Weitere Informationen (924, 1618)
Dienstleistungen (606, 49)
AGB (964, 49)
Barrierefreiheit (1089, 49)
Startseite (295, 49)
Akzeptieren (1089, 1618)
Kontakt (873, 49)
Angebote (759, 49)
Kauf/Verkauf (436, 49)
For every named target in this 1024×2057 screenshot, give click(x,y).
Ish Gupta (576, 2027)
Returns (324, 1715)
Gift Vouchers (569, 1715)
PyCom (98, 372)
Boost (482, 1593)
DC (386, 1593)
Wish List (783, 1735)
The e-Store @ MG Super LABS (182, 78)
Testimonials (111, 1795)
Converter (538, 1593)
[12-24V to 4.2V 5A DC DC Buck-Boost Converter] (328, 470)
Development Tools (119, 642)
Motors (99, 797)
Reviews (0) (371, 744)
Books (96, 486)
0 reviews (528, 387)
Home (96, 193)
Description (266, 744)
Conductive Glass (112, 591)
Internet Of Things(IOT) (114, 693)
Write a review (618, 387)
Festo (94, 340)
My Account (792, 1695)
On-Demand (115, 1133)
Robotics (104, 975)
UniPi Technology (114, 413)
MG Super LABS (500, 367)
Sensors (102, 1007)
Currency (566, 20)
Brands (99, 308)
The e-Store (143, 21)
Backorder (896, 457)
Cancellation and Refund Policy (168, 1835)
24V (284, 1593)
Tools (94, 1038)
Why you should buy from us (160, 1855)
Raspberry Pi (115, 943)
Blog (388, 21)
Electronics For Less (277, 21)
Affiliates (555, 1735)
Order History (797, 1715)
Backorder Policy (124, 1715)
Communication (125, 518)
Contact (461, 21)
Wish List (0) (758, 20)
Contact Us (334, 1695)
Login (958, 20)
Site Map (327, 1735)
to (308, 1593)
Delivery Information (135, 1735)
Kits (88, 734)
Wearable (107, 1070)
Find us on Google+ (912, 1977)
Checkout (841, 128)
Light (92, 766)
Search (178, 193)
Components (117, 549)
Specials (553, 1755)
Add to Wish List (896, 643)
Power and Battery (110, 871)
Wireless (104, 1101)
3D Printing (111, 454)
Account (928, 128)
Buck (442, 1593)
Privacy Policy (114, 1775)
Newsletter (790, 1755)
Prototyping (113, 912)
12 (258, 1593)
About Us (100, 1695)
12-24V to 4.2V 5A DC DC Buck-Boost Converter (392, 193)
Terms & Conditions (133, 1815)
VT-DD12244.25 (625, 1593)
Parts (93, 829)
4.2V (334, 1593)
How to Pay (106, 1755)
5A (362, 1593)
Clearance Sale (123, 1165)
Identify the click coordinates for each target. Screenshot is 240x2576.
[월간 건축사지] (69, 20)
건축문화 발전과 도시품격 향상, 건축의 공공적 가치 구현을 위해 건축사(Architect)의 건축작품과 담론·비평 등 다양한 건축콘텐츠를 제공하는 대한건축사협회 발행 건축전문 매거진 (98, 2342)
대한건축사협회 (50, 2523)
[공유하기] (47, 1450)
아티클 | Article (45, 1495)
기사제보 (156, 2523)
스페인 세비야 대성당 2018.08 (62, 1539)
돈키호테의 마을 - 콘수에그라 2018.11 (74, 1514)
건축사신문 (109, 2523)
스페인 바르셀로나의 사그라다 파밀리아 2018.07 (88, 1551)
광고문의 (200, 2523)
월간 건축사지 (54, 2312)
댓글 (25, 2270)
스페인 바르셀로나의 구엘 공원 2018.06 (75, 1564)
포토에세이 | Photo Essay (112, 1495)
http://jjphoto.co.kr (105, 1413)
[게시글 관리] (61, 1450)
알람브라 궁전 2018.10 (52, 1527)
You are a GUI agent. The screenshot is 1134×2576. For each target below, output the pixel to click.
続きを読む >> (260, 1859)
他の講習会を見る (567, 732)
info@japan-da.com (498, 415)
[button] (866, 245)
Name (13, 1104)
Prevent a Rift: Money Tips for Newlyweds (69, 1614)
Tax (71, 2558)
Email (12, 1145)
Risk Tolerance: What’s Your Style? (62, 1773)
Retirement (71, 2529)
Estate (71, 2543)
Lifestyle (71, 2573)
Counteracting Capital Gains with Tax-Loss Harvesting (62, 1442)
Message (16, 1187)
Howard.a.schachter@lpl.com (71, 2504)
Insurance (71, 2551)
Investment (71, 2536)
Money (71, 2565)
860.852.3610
····················
EXERCISE BRIEF: The reply should consist solely of the lines above from the one that has "Kauf/Verkauf (436, 49)" through the one that has "월간 건축사지 (54, 2312)", reproduced exactly.

ANSWER AREA:
Kauf/Verkauf (436, 49)
For every named target in this 1024×2057 screenshot, give click(x,y).
Ish Gupta (576, 2027)
Returns (324, 1715)
Gift Vouchers (569, 1715)
PyCom (98, 372)
Boost (482, 1593)
DC (386, 1593)
Wish List (783, 1735)
The e-Store @ MG Super LABS (182, 78)
Testimonials (111, 1795)
Converter (538, 1593)
[12-24V to 4.2V 5A DC DC Buck-Boost Converter] (328, 470)
Development Tools (119, 642)
Motors (99, 797)
Reviews (0) (371, 744)
Books (96, 486)
0 reviews (528, 387)
Home (96, 193)
Description (266, 744)
Conductive Glass (112, 591)
Internet Of Things(IOT) (114, 693)
Write a review (618, 387)
Festo (94, 340)
My Account (792, 1695)
On-Demand (115, 1133)
Robotics (104, 975)
UniPi Technology (114, 413)
MG Super LABS (500, 367)
Sensors (102, 1007)
Currency (566, 20)
Brands (99, 308)
The e-Store (143, 21)
Backorder (896, 457)
Cancellation and Refund Policy (168, 1835)
24V (284, 1593)
Tools (94, 1038)
Why you should buy from us (160, 1855)
Raspberry Pi (115, 943)
Blog (388, 21)
Electronics For Less (277, 21)
Affiliates (555, 1735)
Order History (797, 1715)
Backorder Policy (124, 1715)
Communication (125, 518)
Contact (461, 21)
Wish List (0) (758, 20)
Contact Us (334, 1695)
Login (958, 20)
Site Map (327, 1735)
to (308, 1593)
Delivery Information (135, 1735)
Kits (88, 734)
Wearable (107, 1070)
Find us on Google+ (912, 1977)
Checkout (841, 128)
Light (92, 766)
Search (178, 193)
Components (117, 549)
Specials (553, 1755)
Add to Wish List (896, 643)
Power and Battery (110, 871)
Wireless (104, 1101)
3D Printing (111, 454)
Account (928, 128)
Buck (442, 1593)
Privacy Policy (114, 1775)
Newsletter (790, 1755)
Prototyping (113, 912)
12 (258, 1593)
About Us (100, 1695)
12-24V to 4.2V 5A DC DC Buck-Boost Converter (392, 193)
Terms & Conditions (133, 1815)
VT-DD12244.25 (625, 1593)
Parts (93, 829)
4.2V (334, 1593)
How to Pay (106, 1755)
5A (362, 1593)
Clearance Sale (123, 1165)
Identify the click coordinates for each target. Screenshot is 240x2576.
[월간 건축사지] (69, 20)
건축문화 발전과 도시품격 향상, 건축의 공공적 가치 구현을 위해 건축사(Architect)의 건축작품과 담론·비평 등 다양한 건축콘텐츠를 제공하는 대한건축사협회 발행 건축전문 매거진 (98, 2342)
대한건축사협회 (50, 2523)
[공유하기] (47, 1450)
아티클 | Article (45, 1495)
기사제보 (156, 2523)
스페인 세비야 대성당 2018.08 (62, 1539)
돈키호테의 마을 - 콘수에그라 2018.11 (74, 1514)
건축사신문 (109, 2523)
스페인 바르셀로나의 사그라다 파밀리아 2018.07 (88, 1551)
광고문의 (200, 2523)
월간 건축사지 (54, 2312)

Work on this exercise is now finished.